Me: “Let me help you with that. I mean, I don’t want to tell you what to do but …”
Dufrisne (in a somewhat creepy and pathetic way—perhaps imitating an older man): “Oh, no. I like a woman who takes charge.”
Me: “I’m not trying to interfere, I just think that this might be better. What if we move this over here? But I’m not trying to tell you what to do.”
Dufrisne: “Do you think I’m pathetic? I mean, really. Look at me.”
I put my hand on Dufrisne’s shoulder.
“Ooohh,” he uttered immediately.
I quickly pulled away, thinking I had violated some rule of improv—maybe I wasn’t allowed to make physical contact?—“I’m sorry.”
Dufrisne: “No, no. That was kind of nice.”

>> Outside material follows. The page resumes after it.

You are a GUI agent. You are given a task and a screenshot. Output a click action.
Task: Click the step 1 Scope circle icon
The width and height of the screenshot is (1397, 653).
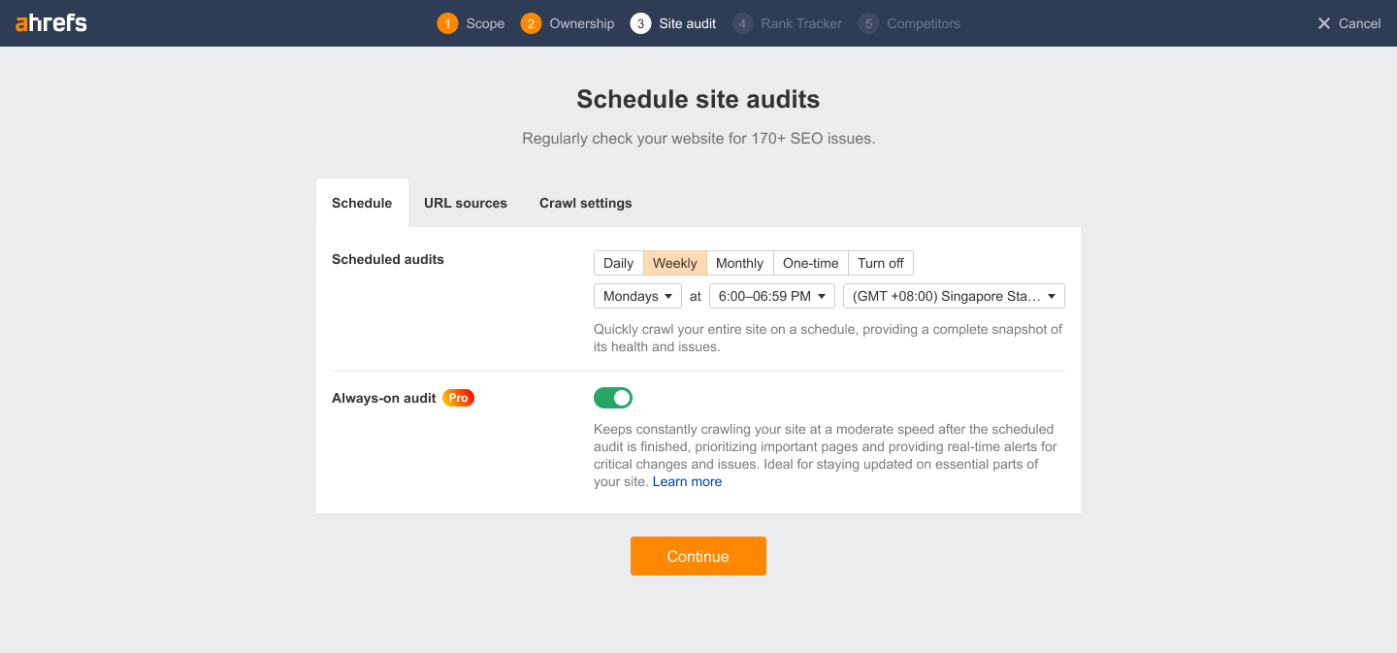pos(447,23)
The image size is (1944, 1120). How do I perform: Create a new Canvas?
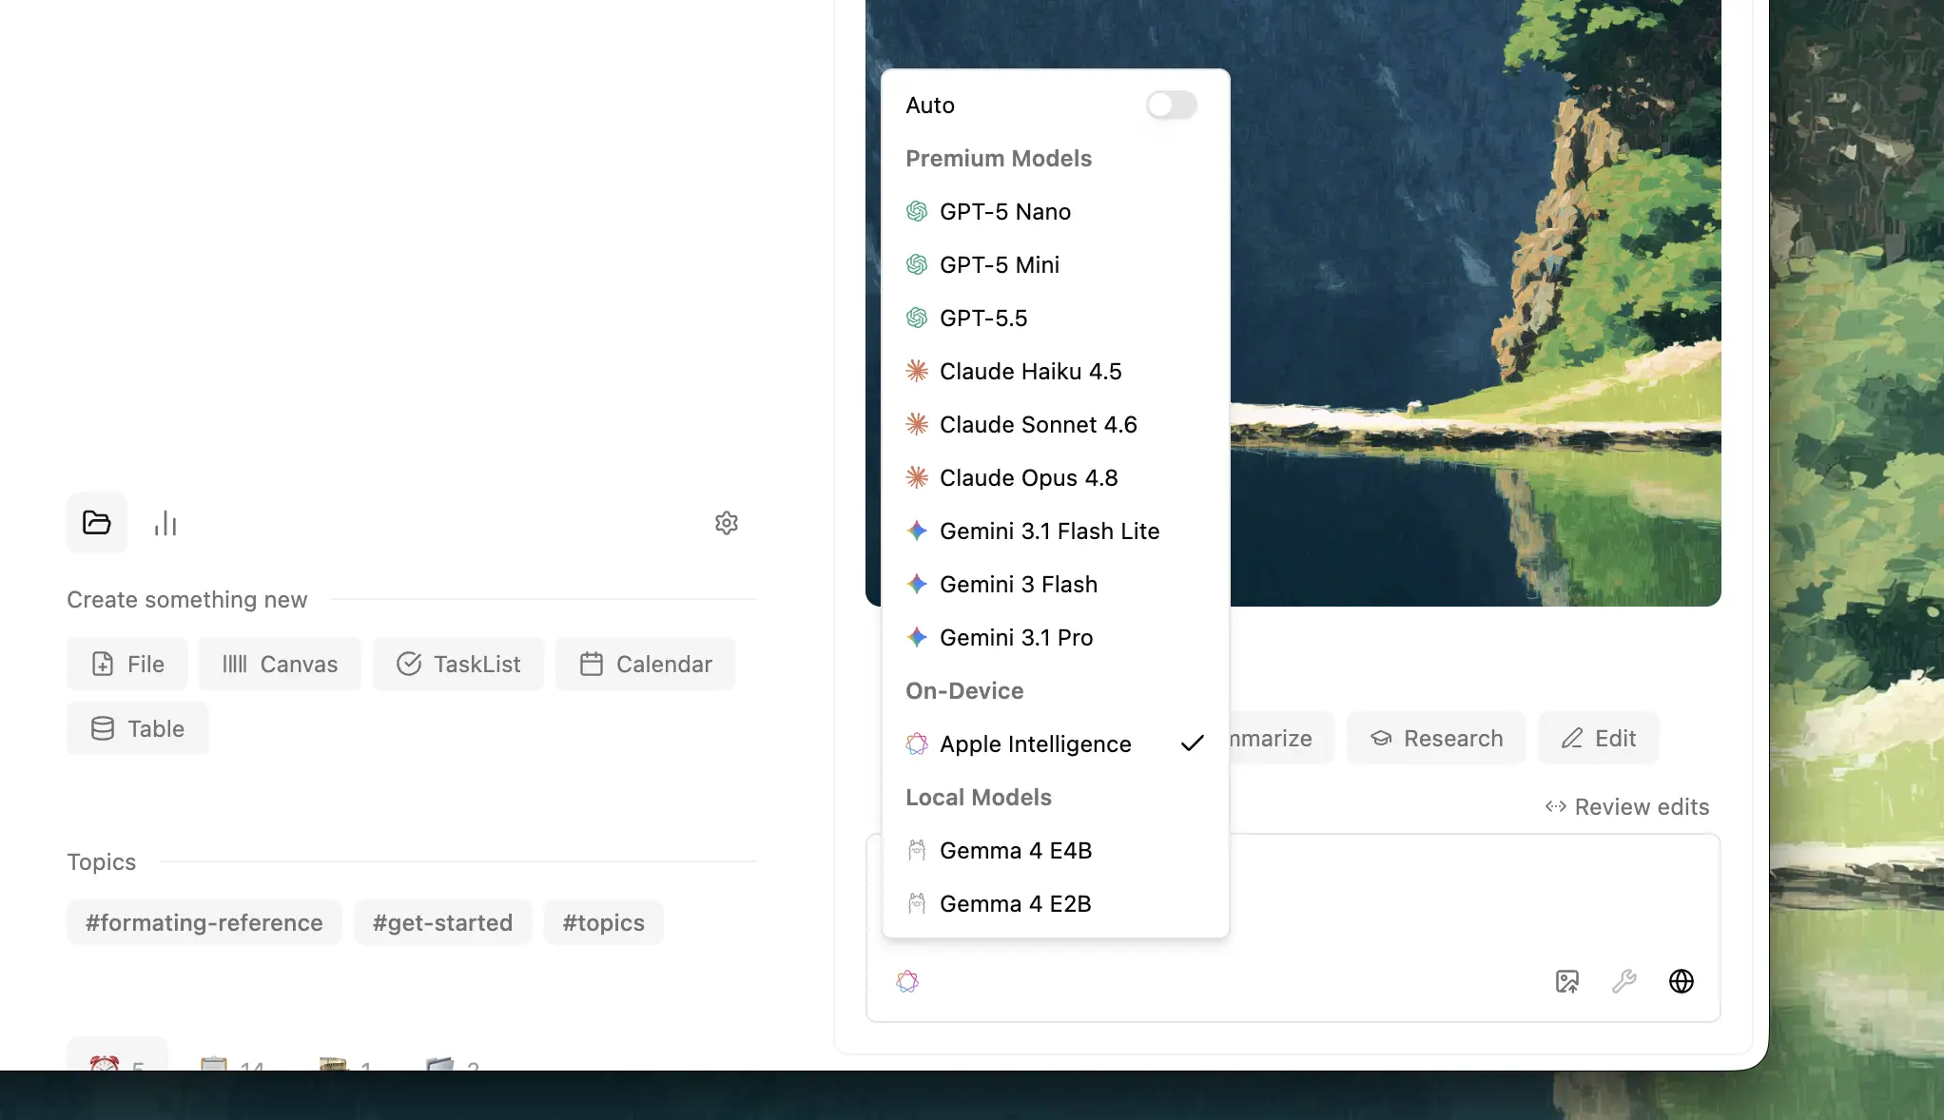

Clearly he was still in character.
Dufrisne: “It’s been a while.”
Me: “Uh, I’m just being supportive, I don’t mean anything by it. It might be good for you to put yourself back out there.”
Dufrisne: “Are you, you know, seeing anybody? Any men?”
Me: “Oh, no. I’m done with that. I’m done with men.”
At this point, Lewis cut the scene and asked us who we were impersonating. I prefer not to mention the family member I was impersonating less he or she read this and take offense. And, I probably shouldn’t incriminate my scene partner either, who was also impersonating a family member.
Sometimes, in the middle of a scene, it was hard to think clearly and respond in an unguarded way. Needless to say, right after I sat down, I thought of plenty of witty and perhaps better responses than I gave. It showed me that letting go was important and that this also might take a bit of practice.
At least five of the eight people in the room had some experience with improv, which turned out to be helpful. Their confidence helped guide me through the exercises a bit, and watching the way they responded to each other helped me understand how the interactions worked.
“Primarily what I try to do is get people out of their own way,” said Lewis. “Because people are all good improvisers if they don’t judge their own ideas or judge their scene partner’s ideas or concern themselves with being funny, or looking silly, or looking unintelligent.”
I found that if I thought too much, I wasn’t really in the scene, and my responses didn’t feel authentic. Once I got more comfortable, it got slightly easier.
Lewis says that the weird thing about improv is that you’re at your best when your unconscious decides what you do.
In a way, it sounds like some new-age philosophy, but it actually works. Not that I got to that place in my first and only class, but the less self-conscious I was, the more I found myself listening and responding. And often, the interactions would end up being funny. I found myself laughing a lot and, by the end of the evening, felt like I’d just experienced something unique and intimate with a group of virtual strangers.